La troisième est celle qui nous préoccupe le MALATHION.
Le malathion est un insecticide et un neurotoxique, interdit en Europe depuis 2007 et en France depuis 2008.
De l’aveu de l’interview accordé à un quotidie

michel | 31 août 2014 à 16h00
 
 

M. le Secrétaire Régional Guyane Ecologie (alias Michel),

Vous reproduisez ici un « communiqué » que vous avez publié le 19 août 2014 en tant que commentaire sous un article de Guyaweb.

On y avait expliqué – déjà – que le malathion « est interdit en Europe [...] pour un motif [...] administratif, lié au non-renouvellement de la demande d’homologation en tant que lutte anti-vectoriel de la part du fabricant ». Ce « on », c'étaient l’Ars, la Préfecture et le Conseil Général. Rien que ça.

On vous a expliqué aussi sur ce fil.

Vous récidivez, en quelque sorte. En tout cas vous vous obstinez. Avec un gloubiboulga qui mélange allègrement le malathion avec la chlordécone et le pétrole.

Et vous insinuez que les pouvoirs politiques prendraient des décisions pour la Métropole et d'autres – préjudiciables à la population – pour la Guyane. Ça fleure l'accusation de racisme...

Ignoble.

Wackes Seppi | 03 septembre 2014 à 13h50
 
 

En effet l'amalgame est insolite, mais s'il n'est pas sous-tendu par un
parti pris idéologique, il peut être justifié par l'inquiétude et le manque de
confiance, au regard des questions posées par l'accumulation de la chlordécone et par les dégazages pétroliers.

Mais pour l'épidémie en cours, nous n'en sommes plus à la
précaution ni même à la prévention, il s'agit d'enrayer l'épidémie.
Le malathion a une toxicité aigüe 3 à 5 fois inférieure à celle de la
deltaméthrine chez les mammifères; il est rapidement dégradé dans
le sol et dans l'eau.
La deltaméthrine est devenue tolérée par ces souches de moustiques
tigre, alors que le malathion leur est toxique à près de 100%.

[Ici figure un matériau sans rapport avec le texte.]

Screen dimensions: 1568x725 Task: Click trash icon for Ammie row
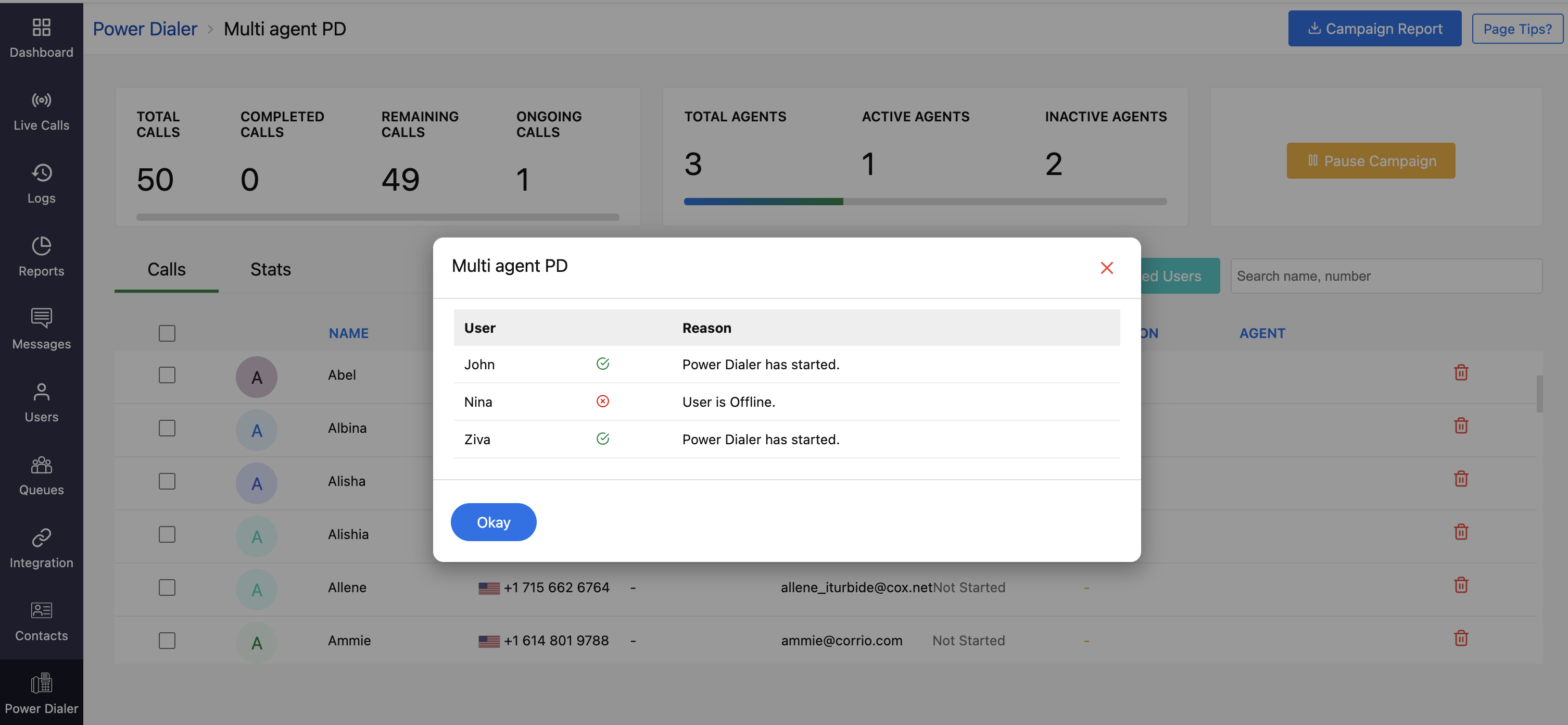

Le malathion est considéré comme "légèrement dangereux" par l'OMS,
alors que la deltaméthrine est considérée comme "moyennement
dangereuse" par l'OMS, chez l'Homme.

Le malathion est utilisé en médecine humaine à raison de 5000mg/Kg
de solution pour éradiquer les poux (voie cutanée) et on l'emploie aussi contre les
insectes qui dévorent le grain des silos de céréales destinées à l'alimentation humaine. Les doses ici employées sont bien supérieures
à celles trouvées dans la nature après un épandage.

En somme, pour cette question, je pense qu'il faut faire confiance aux
instances scientifiques officielles, ce qui n'empêche pas, évidemment,
de rester vigilant sur le respect des conditions d'exécution de la décision.